Across all the records, filter for lines with the word "chevron" and copy them.
(Listed entries)
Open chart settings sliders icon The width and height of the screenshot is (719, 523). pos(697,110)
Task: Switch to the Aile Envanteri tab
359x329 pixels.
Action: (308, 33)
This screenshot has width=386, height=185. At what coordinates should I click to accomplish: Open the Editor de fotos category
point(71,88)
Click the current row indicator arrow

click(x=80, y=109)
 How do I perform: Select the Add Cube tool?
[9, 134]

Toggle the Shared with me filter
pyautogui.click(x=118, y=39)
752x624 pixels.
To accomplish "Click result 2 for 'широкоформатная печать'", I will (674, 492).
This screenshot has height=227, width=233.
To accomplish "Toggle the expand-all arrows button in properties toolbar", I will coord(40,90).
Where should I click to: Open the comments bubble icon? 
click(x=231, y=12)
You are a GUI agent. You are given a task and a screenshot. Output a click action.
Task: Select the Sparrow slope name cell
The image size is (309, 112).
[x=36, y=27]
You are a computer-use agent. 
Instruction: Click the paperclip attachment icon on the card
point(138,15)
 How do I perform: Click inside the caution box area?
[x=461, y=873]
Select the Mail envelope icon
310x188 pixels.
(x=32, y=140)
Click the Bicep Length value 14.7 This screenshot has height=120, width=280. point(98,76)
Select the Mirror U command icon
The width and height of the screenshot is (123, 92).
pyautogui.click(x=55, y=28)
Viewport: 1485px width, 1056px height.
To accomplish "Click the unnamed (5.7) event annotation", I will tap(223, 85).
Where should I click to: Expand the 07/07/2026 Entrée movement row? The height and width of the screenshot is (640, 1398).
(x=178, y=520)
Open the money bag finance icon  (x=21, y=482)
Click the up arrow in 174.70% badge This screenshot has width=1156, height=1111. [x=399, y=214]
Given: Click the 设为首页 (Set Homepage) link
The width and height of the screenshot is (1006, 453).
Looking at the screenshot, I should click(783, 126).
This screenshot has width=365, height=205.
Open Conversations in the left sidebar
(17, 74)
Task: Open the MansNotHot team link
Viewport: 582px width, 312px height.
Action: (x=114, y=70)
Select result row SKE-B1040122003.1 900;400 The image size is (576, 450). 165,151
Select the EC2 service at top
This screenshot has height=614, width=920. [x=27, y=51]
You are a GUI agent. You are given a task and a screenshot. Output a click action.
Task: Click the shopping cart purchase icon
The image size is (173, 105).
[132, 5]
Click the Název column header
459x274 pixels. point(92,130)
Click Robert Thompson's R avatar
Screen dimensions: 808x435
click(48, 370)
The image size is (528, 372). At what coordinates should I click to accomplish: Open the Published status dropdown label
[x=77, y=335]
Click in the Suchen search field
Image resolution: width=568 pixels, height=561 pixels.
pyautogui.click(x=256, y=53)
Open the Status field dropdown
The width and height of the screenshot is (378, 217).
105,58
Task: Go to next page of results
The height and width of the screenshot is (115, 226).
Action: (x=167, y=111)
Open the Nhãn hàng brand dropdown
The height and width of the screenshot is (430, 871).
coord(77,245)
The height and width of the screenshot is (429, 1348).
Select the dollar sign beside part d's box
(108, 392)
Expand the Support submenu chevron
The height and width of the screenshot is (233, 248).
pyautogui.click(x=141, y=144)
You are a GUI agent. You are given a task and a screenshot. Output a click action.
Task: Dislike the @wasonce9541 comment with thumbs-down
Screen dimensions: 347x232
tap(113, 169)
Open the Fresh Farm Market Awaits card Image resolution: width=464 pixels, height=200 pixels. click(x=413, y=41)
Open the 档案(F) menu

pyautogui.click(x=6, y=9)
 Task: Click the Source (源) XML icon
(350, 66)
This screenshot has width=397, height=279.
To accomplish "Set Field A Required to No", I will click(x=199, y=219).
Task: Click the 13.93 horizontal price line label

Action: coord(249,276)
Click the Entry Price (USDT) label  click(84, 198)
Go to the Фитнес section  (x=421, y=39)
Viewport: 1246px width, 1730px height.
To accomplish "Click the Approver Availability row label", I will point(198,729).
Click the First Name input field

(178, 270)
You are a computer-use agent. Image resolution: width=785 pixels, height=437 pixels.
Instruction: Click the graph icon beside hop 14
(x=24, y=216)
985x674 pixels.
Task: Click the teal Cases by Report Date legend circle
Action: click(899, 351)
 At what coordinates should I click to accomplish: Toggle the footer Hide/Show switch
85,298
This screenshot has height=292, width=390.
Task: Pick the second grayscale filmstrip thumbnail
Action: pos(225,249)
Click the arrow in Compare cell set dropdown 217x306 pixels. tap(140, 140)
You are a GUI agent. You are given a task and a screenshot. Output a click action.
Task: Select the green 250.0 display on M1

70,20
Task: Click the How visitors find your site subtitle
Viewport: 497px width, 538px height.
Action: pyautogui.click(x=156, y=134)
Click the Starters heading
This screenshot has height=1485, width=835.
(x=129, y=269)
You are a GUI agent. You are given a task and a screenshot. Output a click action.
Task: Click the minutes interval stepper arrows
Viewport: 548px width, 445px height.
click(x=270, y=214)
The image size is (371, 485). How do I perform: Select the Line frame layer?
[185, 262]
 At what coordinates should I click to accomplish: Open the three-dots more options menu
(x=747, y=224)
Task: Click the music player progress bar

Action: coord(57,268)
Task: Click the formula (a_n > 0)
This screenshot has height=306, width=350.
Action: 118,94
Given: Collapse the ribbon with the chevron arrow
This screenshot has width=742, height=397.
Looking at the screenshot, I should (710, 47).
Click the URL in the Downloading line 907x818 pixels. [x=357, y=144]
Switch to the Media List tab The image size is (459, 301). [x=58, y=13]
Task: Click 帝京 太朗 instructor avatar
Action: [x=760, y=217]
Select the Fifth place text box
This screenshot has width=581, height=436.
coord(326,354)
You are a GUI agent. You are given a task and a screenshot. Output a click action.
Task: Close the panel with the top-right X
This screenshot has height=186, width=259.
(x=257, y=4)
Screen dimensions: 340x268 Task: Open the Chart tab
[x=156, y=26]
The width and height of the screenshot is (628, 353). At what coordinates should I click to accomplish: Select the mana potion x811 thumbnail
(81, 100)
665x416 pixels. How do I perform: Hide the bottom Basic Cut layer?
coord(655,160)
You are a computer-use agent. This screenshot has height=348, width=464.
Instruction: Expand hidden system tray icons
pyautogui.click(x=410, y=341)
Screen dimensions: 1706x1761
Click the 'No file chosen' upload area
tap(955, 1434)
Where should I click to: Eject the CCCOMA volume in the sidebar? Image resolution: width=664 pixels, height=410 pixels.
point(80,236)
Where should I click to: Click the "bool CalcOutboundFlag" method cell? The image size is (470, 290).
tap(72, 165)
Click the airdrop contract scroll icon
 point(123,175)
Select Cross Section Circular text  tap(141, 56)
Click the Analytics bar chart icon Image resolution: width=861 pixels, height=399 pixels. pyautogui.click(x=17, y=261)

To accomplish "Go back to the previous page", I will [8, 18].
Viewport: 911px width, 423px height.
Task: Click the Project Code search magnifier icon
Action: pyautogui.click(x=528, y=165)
(End Listed entries)
■ **Worked solution**:
Expand the Support submenu chevron
Given: Collapse the ribbon with the chevron arrow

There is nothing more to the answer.